Task:
Copy out the lines word for word, beginning with the line containing "You are a computer-use agent." and continuing through the line containing "tap(51, 254)". Omit the pictures from your copy.

Data lines:
>>>>>

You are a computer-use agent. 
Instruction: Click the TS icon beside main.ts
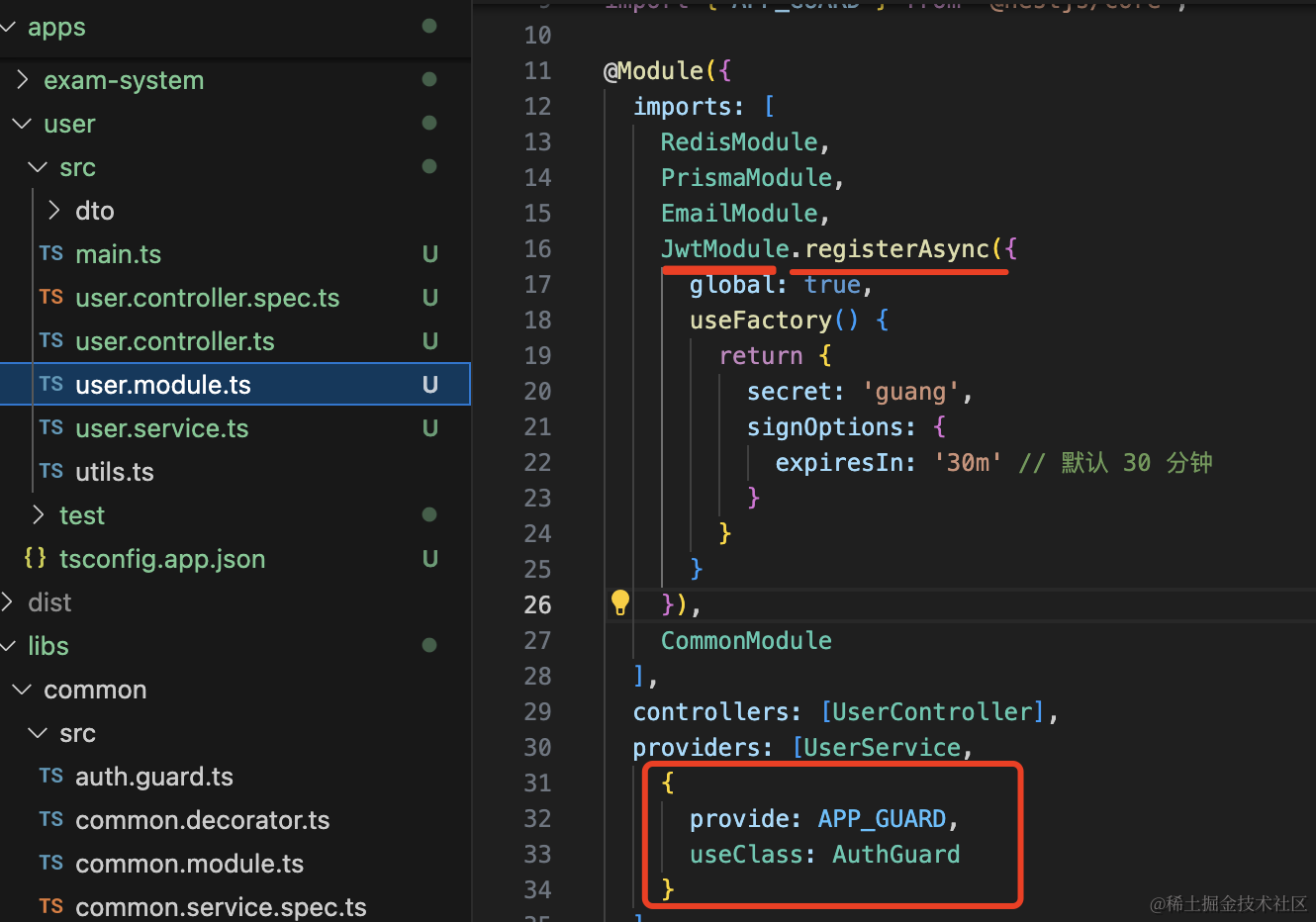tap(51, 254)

<<<<<
>>>>>

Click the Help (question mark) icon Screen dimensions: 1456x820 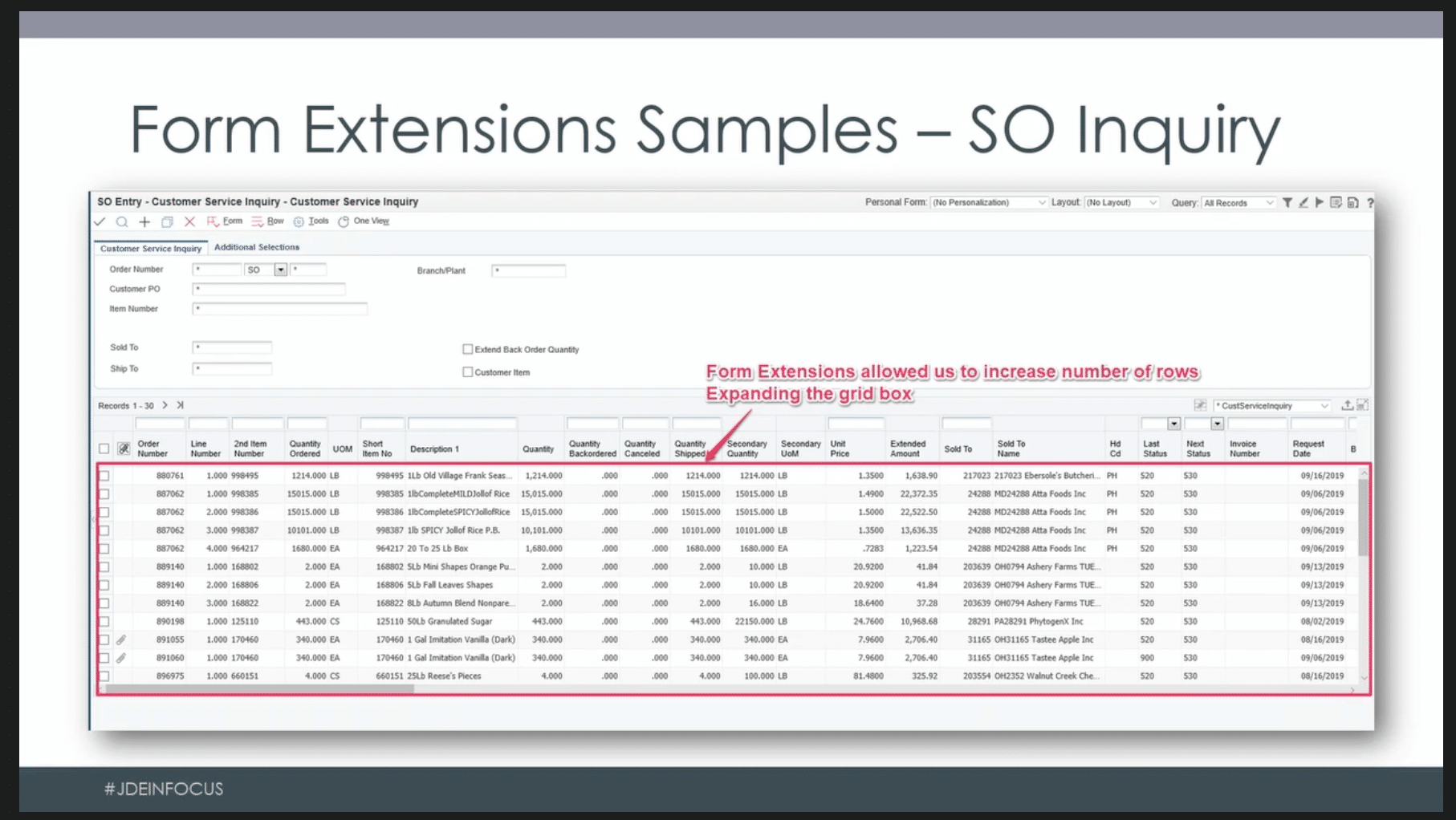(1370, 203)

<<<<<
>>>>>

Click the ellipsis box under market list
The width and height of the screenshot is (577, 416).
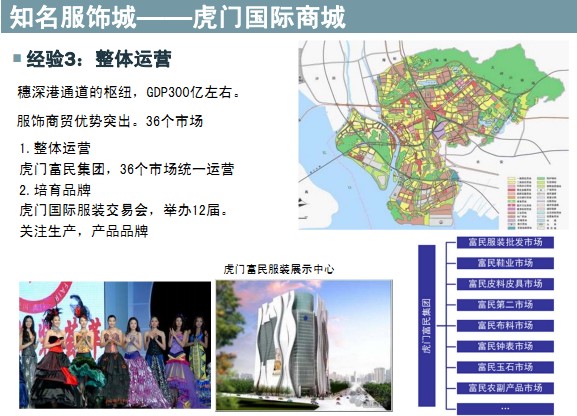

<<<<<

Answer in full:
You are a computer-use agent. 
Instruction: Click the TS icon beside main.ts
tap(51, 254)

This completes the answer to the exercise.